GIVEN RECORDS >>
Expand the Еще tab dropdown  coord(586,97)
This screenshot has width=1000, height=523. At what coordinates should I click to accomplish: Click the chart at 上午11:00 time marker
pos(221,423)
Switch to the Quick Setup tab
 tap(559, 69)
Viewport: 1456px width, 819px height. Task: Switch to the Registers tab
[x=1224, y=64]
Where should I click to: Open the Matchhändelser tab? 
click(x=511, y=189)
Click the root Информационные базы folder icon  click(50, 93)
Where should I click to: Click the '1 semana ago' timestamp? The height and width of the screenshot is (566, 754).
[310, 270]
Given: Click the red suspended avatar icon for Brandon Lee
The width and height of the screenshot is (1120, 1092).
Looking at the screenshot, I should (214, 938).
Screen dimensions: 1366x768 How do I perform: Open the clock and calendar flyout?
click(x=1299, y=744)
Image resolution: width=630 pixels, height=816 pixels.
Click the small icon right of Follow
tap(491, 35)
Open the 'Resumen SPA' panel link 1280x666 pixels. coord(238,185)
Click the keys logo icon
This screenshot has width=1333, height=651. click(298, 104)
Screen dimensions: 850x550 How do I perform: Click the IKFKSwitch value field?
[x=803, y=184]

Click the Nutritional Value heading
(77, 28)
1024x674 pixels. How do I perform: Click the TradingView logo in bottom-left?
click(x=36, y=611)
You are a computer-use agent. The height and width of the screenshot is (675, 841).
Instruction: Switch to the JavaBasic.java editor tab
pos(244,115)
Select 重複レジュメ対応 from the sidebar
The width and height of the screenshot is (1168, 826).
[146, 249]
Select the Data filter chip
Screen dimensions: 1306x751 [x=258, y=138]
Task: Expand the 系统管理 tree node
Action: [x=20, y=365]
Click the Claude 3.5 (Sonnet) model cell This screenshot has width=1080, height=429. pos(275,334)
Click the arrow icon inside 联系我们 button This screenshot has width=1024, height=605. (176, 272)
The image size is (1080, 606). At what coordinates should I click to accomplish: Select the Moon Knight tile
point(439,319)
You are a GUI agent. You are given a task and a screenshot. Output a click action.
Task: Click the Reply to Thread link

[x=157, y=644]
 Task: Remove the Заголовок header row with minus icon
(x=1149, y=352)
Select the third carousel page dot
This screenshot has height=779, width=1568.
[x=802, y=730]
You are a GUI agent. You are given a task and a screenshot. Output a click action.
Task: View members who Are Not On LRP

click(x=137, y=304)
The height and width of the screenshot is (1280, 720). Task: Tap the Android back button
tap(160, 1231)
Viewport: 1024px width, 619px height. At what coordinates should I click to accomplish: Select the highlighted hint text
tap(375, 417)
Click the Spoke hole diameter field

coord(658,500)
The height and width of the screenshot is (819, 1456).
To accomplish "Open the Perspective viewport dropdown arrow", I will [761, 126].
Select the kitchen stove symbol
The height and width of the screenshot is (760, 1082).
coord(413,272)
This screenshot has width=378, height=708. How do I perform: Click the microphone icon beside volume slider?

REQUIREMENT >>
Quote the line that contains "The image size" and each line after it through the end of the data, exactly, leaving out everything else.

SOLUTION >>
The image size is (1080, 606). At what coordinates should I click to accomplish: Select the Moon Knight tile
point(439,319)
You are a GUI agent. You are given a task and a screenshot. Output a click action.
Task: Click the Reply to Thread link

[x=157, y=644]
 Task: Remove the Заголовок header row with minus icon
(x=1149, y=352)
Select the third carousel page dot
This screenshot has height=779, width=1568.
[x=802, y=730]
You are a GUI agent. You are given a task and a screenshot. Output a click action.
Task: View members who Are Not On LRP

click(x=137, y=304)
The height and width of the screenshot is (1280, 720). Task: Tap the Android back button
tap(160, 1231)
Viewport: 1024px width, 619px height. At what coordinates should I click to accomplish: Select the highlighted hint text
tap(375, 417)
Click the Spoke hole diameter field

coord(658,500)
The height and width of the screenshot is (819, 1456).
To accomplish "Open the Perspective viewport dropdown arrow", I will [761, 126].
Select the kitchen stove symbol
The height and width of the screenshot is (760, 1082).
coord(413,272)
This screenshot has width=378, height=708. How do I perform: Click the microphone icon beside volume slider?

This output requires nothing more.